Written exercise: In the lines from the one containing "Screen dimensions: 640x360" through the one containing "will (44, 193).", replace every "screenshot" with "screen capture" and leave everything else unchanged. Give back only those lines.

= = = = = = =

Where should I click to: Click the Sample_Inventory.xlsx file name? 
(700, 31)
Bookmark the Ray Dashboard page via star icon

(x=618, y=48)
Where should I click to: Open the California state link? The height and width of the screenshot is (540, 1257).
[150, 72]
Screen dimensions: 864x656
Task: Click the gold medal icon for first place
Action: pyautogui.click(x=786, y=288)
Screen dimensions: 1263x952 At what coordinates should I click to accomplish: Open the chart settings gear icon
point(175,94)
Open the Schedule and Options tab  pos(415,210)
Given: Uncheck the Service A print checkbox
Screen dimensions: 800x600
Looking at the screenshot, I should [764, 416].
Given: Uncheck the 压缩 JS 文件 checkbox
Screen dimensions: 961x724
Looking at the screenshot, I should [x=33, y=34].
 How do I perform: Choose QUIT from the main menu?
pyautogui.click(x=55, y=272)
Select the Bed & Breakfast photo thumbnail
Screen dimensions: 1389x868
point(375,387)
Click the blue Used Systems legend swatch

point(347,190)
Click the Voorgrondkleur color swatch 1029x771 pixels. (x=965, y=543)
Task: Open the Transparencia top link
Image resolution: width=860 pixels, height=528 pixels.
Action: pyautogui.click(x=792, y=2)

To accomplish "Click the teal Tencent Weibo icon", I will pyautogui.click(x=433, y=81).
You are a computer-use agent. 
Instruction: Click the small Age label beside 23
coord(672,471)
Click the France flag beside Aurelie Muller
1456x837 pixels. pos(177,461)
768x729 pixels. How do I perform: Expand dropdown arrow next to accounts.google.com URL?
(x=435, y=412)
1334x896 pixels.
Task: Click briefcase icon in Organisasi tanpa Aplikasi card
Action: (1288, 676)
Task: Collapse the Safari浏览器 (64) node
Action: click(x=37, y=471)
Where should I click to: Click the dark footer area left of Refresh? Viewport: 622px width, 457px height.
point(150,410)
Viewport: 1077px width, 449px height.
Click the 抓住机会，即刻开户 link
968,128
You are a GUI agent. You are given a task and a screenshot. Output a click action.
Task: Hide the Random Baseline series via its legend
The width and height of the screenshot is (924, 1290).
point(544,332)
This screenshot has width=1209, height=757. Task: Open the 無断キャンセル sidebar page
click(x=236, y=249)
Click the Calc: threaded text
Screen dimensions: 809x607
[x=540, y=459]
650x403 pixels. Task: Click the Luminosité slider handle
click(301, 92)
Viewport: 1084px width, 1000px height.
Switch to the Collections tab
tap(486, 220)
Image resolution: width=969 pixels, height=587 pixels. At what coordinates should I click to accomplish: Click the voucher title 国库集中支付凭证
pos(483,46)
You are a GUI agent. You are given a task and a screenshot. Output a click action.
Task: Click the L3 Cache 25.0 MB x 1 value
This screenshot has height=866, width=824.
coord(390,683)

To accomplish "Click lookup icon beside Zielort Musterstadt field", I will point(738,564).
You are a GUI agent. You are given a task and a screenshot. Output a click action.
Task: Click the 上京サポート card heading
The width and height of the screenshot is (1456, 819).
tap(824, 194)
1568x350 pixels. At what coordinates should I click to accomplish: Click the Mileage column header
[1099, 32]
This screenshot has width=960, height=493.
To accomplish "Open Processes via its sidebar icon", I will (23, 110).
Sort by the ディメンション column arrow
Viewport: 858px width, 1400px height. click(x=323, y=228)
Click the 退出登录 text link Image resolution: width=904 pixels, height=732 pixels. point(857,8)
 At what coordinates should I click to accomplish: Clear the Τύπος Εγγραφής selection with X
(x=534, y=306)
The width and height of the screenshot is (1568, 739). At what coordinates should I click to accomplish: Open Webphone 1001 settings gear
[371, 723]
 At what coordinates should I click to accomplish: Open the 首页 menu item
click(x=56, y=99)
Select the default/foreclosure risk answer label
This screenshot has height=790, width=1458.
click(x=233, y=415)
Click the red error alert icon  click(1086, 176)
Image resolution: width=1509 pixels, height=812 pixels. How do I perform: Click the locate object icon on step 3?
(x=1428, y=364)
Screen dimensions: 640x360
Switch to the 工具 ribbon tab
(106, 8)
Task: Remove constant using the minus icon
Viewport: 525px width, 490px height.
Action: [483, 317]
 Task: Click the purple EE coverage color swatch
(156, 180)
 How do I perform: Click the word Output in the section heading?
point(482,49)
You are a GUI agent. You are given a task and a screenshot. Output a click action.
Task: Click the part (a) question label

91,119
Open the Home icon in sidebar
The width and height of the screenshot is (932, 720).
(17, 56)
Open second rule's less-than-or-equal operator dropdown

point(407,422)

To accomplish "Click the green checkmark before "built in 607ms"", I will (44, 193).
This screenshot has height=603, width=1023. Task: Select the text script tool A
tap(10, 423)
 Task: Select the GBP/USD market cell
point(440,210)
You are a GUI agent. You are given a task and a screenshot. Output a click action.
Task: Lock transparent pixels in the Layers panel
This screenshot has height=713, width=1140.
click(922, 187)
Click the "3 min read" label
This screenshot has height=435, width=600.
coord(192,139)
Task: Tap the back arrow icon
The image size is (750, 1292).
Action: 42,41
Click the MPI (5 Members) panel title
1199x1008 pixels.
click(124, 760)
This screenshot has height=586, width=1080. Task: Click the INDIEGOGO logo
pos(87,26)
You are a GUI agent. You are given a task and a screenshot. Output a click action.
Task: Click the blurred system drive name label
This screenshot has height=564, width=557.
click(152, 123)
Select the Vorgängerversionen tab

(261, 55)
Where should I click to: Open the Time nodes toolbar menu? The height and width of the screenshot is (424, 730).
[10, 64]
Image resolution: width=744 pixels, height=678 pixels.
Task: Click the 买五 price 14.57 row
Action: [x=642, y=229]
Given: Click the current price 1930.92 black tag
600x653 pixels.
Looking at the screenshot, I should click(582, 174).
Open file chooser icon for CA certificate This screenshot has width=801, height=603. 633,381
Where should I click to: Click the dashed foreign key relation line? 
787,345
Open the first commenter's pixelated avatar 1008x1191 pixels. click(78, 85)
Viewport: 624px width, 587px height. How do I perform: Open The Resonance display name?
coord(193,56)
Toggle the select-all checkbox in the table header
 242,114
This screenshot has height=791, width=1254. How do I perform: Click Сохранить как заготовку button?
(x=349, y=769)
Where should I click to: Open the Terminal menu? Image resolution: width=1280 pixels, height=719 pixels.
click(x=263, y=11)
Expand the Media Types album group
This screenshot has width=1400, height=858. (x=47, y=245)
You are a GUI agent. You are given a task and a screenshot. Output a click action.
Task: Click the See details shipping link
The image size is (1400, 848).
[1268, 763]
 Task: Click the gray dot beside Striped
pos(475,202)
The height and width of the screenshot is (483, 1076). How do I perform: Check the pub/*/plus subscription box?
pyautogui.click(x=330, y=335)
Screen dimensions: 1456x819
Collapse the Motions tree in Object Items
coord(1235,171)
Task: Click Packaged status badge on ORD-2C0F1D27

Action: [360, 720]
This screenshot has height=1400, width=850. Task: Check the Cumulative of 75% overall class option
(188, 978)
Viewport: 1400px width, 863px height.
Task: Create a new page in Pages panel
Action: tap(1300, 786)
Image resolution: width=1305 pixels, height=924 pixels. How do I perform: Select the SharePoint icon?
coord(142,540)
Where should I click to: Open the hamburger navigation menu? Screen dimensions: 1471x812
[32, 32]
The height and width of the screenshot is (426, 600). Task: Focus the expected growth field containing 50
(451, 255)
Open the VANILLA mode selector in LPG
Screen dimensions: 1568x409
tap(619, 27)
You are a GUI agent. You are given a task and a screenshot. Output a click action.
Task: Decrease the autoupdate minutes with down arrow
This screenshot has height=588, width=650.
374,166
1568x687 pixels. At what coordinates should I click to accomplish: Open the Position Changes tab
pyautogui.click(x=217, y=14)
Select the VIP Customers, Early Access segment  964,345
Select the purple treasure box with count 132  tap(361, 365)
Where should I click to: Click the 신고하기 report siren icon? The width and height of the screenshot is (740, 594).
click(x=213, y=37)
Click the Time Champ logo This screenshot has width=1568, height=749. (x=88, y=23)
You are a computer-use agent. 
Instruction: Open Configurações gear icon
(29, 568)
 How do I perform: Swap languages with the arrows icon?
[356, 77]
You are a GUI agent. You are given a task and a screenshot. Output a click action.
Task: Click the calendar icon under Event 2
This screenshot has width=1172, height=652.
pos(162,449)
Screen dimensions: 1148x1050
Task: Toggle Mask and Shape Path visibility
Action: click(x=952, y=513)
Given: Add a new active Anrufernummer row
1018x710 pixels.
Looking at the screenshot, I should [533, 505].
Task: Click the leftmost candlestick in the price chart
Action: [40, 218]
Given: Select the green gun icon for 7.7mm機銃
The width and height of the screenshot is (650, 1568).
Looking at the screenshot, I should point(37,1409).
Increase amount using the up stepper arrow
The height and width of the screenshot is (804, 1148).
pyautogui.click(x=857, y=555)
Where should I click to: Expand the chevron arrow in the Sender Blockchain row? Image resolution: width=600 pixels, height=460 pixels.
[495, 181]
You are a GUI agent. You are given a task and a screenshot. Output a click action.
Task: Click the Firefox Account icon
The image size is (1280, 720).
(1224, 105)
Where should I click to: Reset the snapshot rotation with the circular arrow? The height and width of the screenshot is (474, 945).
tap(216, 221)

= = = = = = =

Answer:
Screen dimensions: 640x360
Switch to the 工具 ribbon tab
(106, 8)
Task: Remove constant using the minus icon
Viewport: 525px width, 490px height.
Action: [483, 317]
 Task: Click the purple EE coverage color swatch
(156, 180)
 How do I perform: Click the word Output in the section heading?
point(482,49)
You are a GUI agent. You are given a task and a screen capture. Output a click action.
Task: Click the part (a) question label

91,119
Open the Home icon in sidebar
The width and height of the screen capture is (932, 720).
(17, 56)
Open second rule's less-than-or-equal operator dropdown

point(407,422)

To accomplish "Click the green checkmark before "built in 607ms"", I will (44, 193).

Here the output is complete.